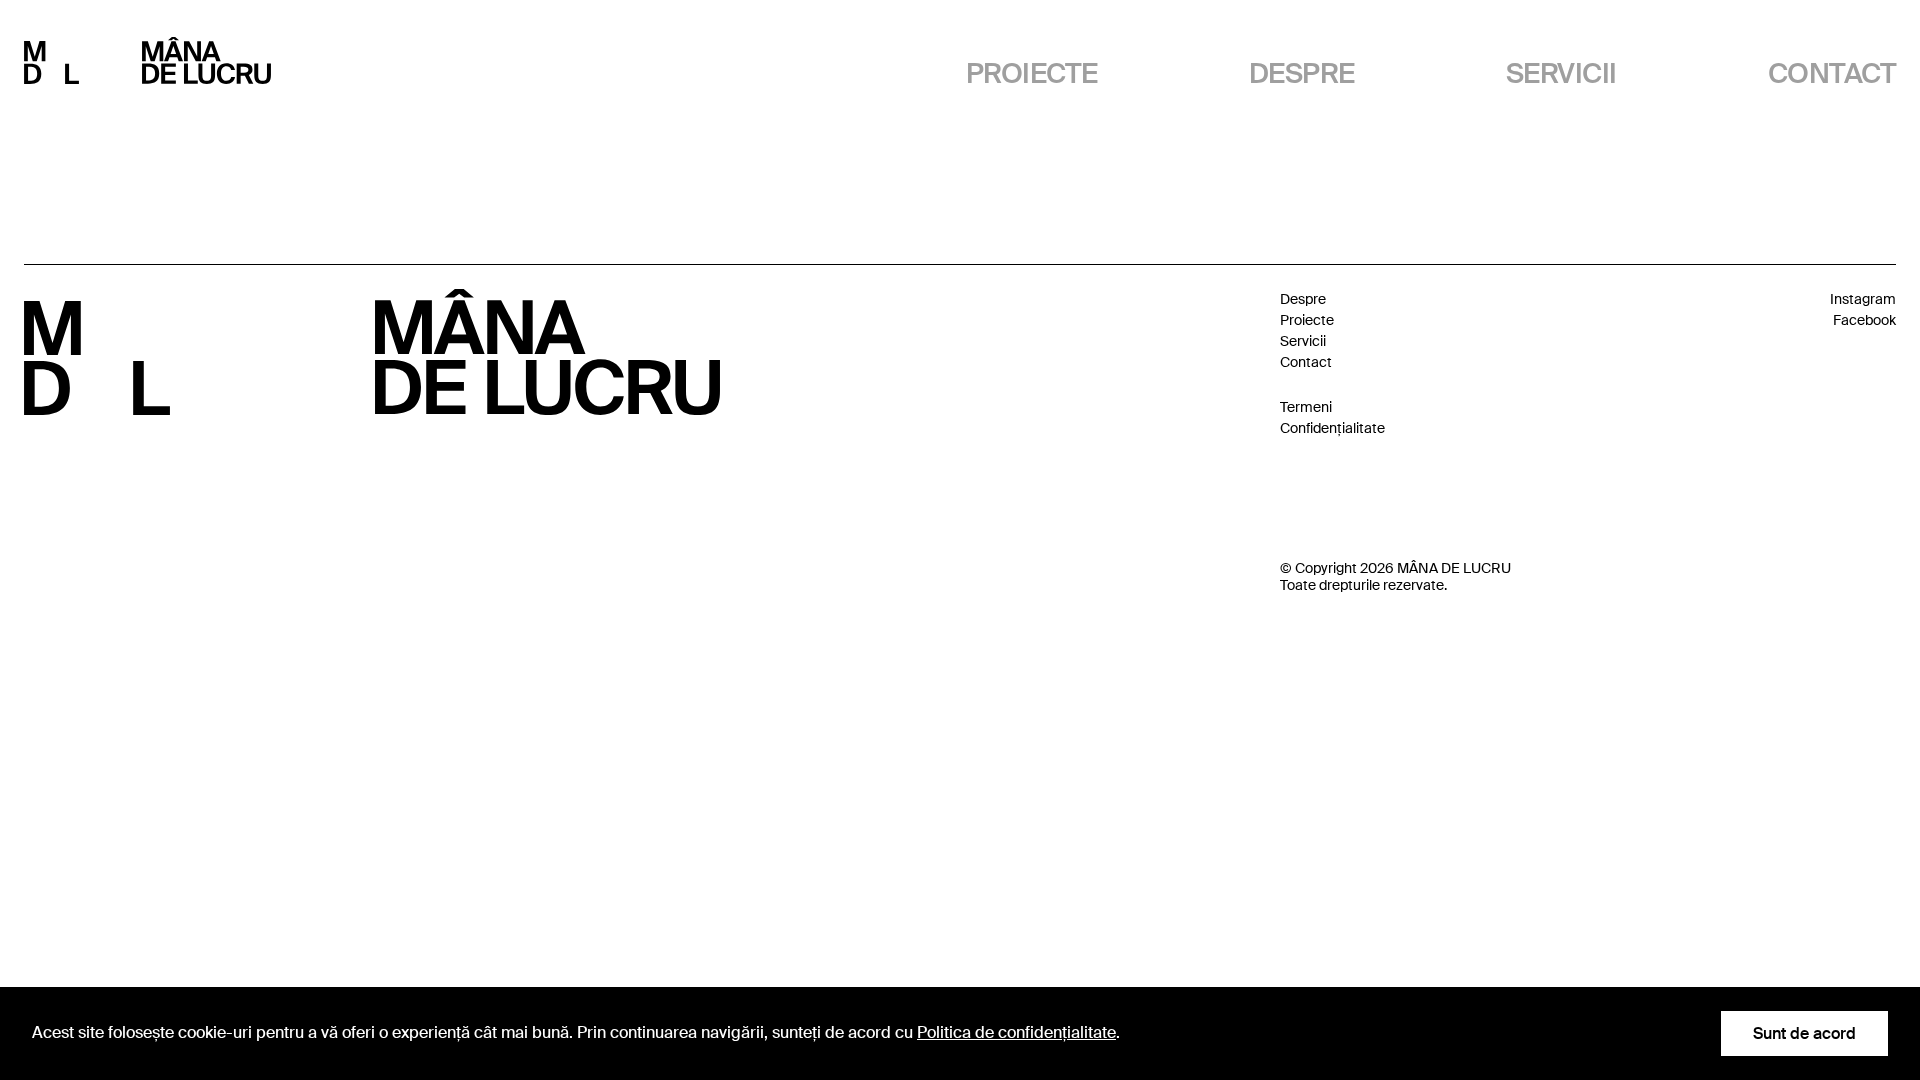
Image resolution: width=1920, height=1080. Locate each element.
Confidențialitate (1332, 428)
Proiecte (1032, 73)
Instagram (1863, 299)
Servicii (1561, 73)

---

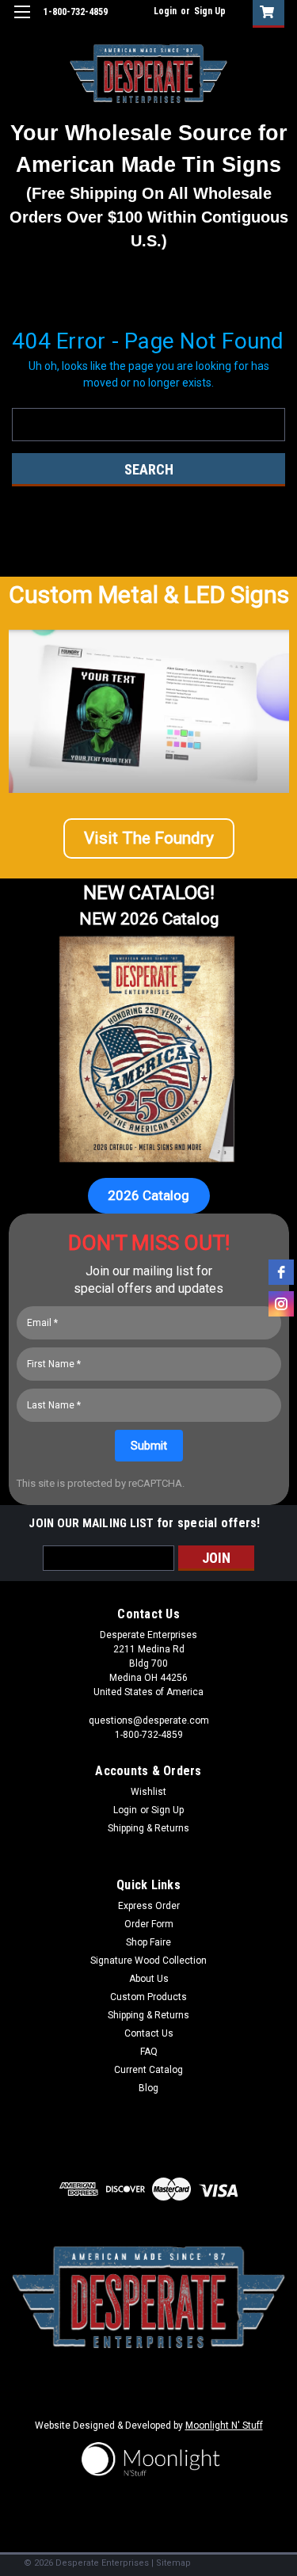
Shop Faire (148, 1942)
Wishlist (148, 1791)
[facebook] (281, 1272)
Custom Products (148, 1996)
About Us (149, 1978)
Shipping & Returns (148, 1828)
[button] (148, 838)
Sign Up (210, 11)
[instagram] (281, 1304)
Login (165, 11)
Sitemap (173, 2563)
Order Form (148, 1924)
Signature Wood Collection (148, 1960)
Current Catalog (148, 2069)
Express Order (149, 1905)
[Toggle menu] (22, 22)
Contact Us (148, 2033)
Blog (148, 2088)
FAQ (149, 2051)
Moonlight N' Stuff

-- WHAT THE EXERCISE ASKS --
Above are the records. Print exactly, and only, the lines from the line with "Sign Up (210, 11)" to the line with "Moonlight N' Stuff", both inclusive.

-- EXERCISE RESPONSE --
Sign Up (210, 11)
[instagram] (281, 1304)
Login (165, 11)
Sitemap (173, 2563)
Order Form (148, 1924)
Signature Wood Collection (148, 1960)
Current Catalog (148, 2069)
Express Order (149, 1905)
[Toggle menu] (22, 22)
Contact Us (148, 2033)
Blog (148, 2088)
FAQ (149, 2051)
Moonlight N' Stuff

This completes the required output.